Uma vez que o surto levou a uma nova suspensão de muitas actividades, como o programa de excursões locais para residentes, Chan Ka Leong destaca o enorme impacto para as PME e empregados que dependiam desse plano de fomento turístico. Olhando para o pacote das medidas anunciadas no domingo, Chan Ka Leong entende que o subsídio para a compra de combustível atribuído aos taxistas pode ajudar muito o sector.

Jorge Valente, empresário, entende que reduzir taxas e impostos é sempre uma boa medida. No entanto, uma vez que os impostos sempre foram baixos em Macau, onde as concessionárias de jogo dão o grande contributo em matéria fiscal, trata-se de uma medida “que não ajuda muito”, pois estão envolvidos pequenos montantes.

“O principal problema que enfrentamos é a falta de actividades económica, de pessoas e turistas que possam consumir. Relativamente à medida de apoio aos taxistas, só funciona se os táxis tiverem muitos clientes. Se o veículo estiver quase sempre parado, e se, ainda por cima, houver muitos carros eléctricos ou híbridos, creio que é uma medida que não ajuda quase nada”, apontou ao HM.

Como medida “bastante boa” Jorge Valente destaca o facto de as PME só pagarem, até 31 de Dezembro de 2023, os juros dos empréstimos concedidos pelo Governo e não os montantes. “[A eficácia] destes empréstimos depende muito se a empresa sobrevive para ter melhores dias de negócio. Se a empresa entrar em insolvência antes do fim da pandemia, [os custos e perdas] vão ser muito maiores”, frisou.

Reserva q.b.

O economista José Félix Pontes entende que as medidas em questão “trazem algum alívio, embora temporário” às PME, residentes e algumas profissões liberais, tendo como ponto de referência “as medidas tomadas nos dois anos anteriores” e, portanto, sem novidade.

“Quanto ao montante dos fundos públicos envolvidos (dez mil milhões de patacas), provenientes, mais uma vez da Reserva Financeira, a sua adequação dependerá da alteração da denominada ‘política de tolerância zero’. Esta, a manter-se, fará com que Macau continue com poucos visitantes, níveis baixos de taxa de ocupação hoteleira, quebra nas receitas do jogo ou aumentos sem significado.”

Félix Pontes traça ainda o cenário do crescente desemprego, com mais empresas, de pequena ou grande dimensão, a encerrarem portas, o que resultará “num Produto Interno Bruto anémico”.
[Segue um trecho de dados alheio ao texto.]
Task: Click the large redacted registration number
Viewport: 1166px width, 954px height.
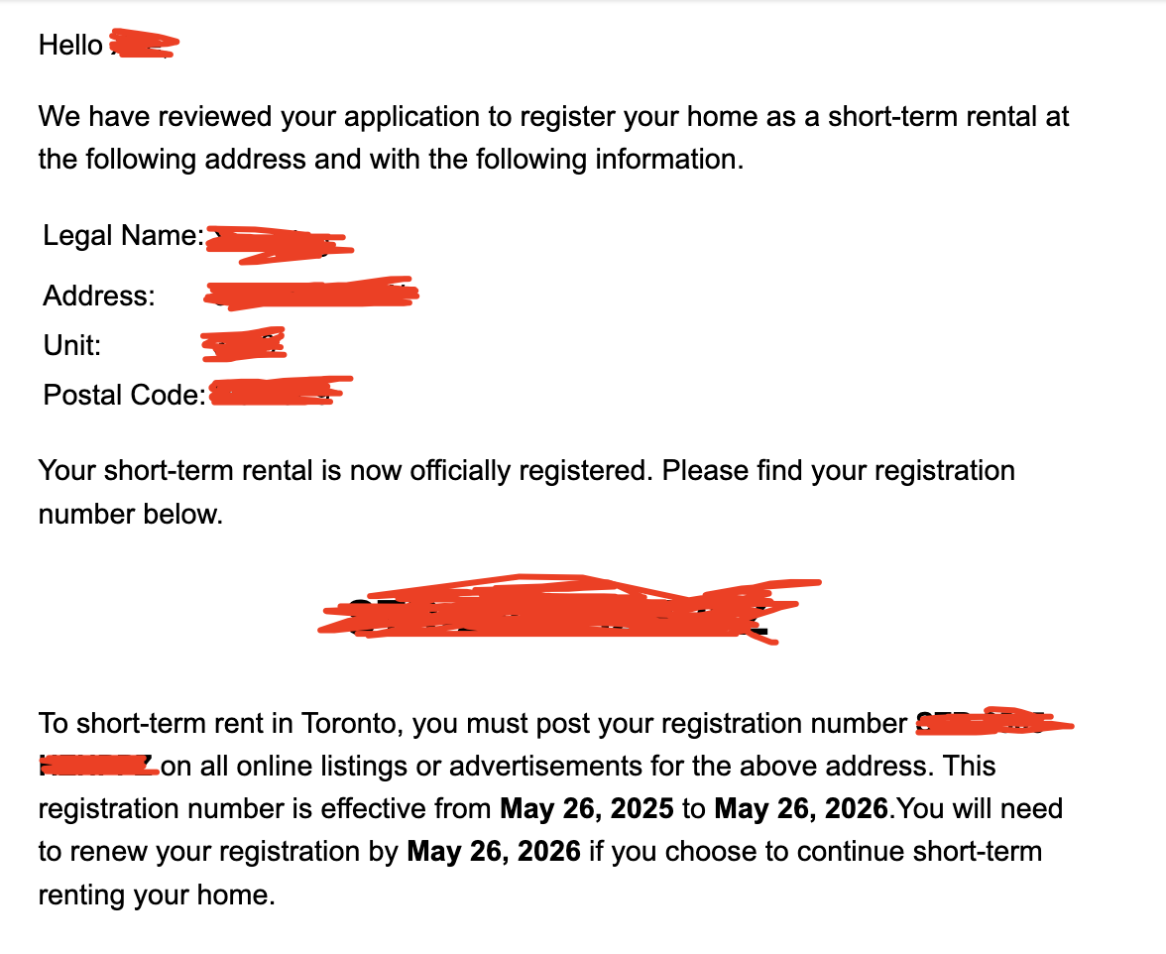Action: coord(569,608)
Na óptica do economista, a Reserva Financeira da RAEM deve ser destinada “a projectos relevantes na área económica e social” e não como uma espécie de “amortecedor ou ‘tapa buracos’ da economia local”. Como tal, a alternativa passa por elevar a taxa de vacinação contra a covid-19 com três doses. Félix Pontes entende que deveria mesmo obrigar-se toda a população a vacinar-se contra a doença.

Só assim “não seriam necessários os confinamentos, ainda que localizados, e a realização de testes em massa sempre que haja um certo número de casos”, concluiu.